WORK REQUIRED = Write out, word for word, the stretch of entries that opens with the line containing "You are a computer-use agent. Image" and closes with the line containing "Looking at the screenshot, I should click(x=1023, y=172).", including both of those lines.

--- START OF EXERCISE INPUTS ---

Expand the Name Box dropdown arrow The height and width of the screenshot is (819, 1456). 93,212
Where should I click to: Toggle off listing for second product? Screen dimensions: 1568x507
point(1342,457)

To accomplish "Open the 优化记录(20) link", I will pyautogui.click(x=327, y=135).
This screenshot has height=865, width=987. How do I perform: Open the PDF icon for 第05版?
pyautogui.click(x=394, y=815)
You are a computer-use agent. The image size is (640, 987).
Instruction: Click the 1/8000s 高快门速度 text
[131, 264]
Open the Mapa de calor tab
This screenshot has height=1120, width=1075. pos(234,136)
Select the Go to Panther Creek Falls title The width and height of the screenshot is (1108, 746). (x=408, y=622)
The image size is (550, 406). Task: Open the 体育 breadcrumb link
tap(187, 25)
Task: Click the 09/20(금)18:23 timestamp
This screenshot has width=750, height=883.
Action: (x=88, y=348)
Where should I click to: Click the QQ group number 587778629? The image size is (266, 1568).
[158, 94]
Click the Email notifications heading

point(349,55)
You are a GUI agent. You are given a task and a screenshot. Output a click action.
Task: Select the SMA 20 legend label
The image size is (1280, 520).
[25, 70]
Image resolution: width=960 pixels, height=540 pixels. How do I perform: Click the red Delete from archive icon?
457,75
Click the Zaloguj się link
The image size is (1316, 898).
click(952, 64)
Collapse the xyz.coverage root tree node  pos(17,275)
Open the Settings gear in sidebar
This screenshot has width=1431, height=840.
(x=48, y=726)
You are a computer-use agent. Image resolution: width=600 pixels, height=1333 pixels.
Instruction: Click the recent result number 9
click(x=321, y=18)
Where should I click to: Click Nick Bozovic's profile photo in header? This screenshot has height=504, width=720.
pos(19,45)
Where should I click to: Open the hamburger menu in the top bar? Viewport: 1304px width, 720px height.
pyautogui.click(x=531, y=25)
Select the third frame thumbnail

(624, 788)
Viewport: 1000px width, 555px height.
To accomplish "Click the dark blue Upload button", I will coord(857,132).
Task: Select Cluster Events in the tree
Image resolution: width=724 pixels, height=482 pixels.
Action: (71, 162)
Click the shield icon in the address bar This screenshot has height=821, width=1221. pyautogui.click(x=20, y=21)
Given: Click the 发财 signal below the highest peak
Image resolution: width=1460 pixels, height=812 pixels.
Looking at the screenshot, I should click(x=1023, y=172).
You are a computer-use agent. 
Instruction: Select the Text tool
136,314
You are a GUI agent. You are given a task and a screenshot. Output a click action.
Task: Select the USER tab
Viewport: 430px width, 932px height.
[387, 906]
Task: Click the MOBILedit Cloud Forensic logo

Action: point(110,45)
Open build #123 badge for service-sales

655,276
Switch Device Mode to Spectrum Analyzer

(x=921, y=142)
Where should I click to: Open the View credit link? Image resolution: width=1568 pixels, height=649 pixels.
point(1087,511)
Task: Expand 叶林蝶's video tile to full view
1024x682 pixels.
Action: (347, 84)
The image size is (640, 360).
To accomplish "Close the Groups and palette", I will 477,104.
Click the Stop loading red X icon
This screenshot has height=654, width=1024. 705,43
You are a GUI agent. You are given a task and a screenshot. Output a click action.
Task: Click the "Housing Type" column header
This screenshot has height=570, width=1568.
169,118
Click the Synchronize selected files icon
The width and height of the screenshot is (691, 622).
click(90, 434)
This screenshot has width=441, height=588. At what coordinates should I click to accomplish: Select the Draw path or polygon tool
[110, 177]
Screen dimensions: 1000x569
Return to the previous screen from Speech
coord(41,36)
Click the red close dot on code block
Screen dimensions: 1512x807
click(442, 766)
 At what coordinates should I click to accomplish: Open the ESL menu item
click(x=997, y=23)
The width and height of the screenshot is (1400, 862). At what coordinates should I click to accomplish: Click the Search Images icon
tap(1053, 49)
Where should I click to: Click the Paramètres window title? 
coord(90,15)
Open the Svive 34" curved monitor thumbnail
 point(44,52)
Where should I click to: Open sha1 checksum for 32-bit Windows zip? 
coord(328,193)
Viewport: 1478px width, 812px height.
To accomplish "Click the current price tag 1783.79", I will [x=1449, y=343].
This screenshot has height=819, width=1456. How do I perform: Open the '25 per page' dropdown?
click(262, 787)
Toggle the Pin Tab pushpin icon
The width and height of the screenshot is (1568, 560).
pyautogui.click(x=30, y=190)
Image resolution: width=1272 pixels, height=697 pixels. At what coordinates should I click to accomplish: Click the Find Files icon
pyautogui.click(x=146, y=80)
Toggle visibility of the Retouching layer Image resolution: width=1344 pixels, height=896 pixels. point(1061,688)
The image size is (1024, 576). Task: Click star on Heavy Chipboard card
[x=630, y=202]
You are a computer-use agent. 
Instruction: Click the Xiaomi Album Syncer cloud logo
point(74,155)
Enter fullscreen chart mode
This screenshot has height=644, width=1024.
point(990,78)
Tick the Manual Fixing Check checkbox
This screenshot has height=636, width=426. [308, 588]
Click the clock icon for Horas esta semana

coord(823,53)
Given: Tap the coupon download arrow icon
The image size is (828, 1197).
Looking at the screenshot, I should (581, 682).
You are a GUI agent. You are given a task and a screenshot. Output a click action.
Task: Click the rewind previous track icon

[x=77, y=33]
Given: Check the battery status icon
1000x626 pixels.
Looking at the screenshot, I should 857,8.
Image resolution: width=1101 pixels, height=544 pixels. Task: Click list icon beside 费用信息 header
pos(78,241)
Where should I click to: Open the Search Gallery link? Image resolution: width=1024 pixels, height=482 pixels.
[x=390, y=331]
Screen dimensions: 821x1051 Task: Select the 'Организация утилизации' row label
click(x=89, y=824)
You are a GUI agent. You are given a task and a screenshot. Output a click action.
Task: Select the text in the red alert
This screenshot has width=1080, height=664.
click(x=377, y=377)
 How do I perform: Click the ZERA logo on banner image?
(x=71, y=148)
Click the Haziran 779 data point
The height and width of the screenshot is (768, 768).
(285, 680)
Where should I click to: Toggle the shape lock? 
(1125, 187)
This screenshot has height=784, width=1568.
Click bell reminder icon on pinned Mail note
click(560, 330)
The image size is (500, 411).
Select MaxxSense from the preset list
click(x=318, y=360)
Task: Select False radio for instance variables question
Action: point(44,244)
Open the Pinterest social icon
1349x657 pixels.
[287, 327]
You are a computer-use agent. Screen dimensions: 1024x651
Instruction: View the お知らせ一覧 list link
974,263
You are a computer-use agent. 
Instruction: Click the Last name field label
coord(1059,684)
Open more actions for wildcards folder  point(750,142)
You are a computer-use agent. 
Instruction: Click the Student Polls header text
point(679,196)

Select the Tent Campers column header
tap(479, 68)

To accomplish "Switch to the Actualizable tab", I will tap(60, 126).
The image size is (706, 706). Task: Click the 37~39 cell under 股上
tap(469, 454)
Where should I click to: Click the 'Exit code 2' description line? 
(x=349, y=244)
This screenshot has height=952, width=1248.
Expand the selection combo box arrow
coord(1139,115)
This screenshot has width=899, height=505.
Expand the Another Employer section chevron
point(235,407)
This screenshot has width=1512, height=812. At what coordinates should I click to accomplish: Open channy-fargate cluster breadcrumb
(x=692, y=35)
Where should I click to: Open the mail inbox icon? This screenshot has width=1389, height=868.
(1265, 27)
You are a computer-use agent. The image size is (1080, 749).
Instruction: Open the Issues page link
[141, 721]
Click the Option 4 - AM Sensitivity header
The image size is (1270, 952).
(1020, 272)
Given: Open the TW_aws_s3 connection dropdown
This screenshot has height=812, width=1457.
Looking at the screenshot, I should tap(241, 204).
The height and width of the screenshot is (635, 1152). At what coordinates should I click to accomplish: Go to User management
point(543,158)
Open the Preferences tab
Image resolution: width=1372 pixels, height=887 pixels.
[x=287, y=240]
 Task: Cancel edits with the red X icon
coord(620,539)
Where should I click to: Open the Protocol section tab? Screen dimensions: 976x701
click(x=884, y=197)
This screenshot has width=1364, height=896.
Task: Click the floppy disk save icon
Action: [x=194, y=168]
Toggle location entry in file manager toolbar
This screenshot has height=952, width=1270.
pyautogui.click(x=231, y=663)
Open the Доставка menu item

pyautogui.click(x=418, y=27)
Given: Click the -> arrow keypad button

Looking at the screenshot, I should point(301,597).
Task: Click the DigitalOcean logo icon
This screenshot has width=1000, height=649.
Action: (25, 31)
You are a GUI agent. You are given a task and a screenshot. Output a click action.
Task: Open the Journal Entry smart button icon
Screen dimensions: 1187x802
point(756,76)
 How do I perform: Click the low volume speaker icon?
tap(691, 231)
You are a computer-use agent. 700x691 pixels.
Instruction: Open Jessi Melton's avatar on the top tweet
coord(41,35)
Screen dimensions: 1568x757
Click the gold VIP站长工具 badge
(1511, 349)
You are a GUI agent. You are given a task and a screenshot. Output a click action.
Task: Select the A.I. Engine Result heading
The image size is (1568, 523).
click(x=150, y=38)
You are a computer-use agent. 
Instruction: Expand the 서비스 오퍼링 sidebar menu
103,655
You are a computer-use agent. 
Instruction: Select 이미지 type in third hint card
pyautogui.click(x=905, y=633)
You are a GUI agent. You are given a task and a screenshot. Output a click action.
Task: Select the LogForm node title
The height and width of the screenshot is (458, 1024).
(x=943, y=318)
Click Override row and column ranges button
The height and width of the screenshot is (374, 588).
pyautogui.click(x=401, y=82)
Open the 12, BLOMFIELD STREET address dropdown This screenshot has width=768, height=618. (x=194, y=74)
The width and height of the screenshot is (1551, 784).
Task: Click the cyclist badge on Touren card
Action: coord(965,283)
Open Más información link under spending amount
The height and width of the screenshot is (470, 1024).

--- END OF EXERCISE INPUTS ---

THE ANSWER =
You are a computer-use agent. Image resolution: width=600 pixels, height=1333 pixels.
Instruction: Click the recent result number 9
click(x=321, y=18)
Where should I click to: Click Nick Bozovic's profile photo in header? This screenshot has height=504, width=720.
pos(19,45)
Where should I click to: Open the hamburger menu in the top bar? Viewport: 1304px width, 720px height.
pyautogui.click(x=531, y=25)
Select the third frame thumbnail

(624, 788)
Viewport: 1000px width, 555px height.
To accomplish "Click the dark blue Upload button", I will coord(857,132).
Task: Select Cluster Events in the tree
Image resolution: width=724 pixels, height=482 pixels.
Action: (71, 162)
Click the shield icon in the address bar This screenshot has height=821, width=1221. pyautogui.click(x=20, y=21)
Given: Click the 发财 signal below the highest peak
Image resolution: width=1460 pixels, height=812 pixels.
Looking at the screenshot, I should click(x=1023, y=172).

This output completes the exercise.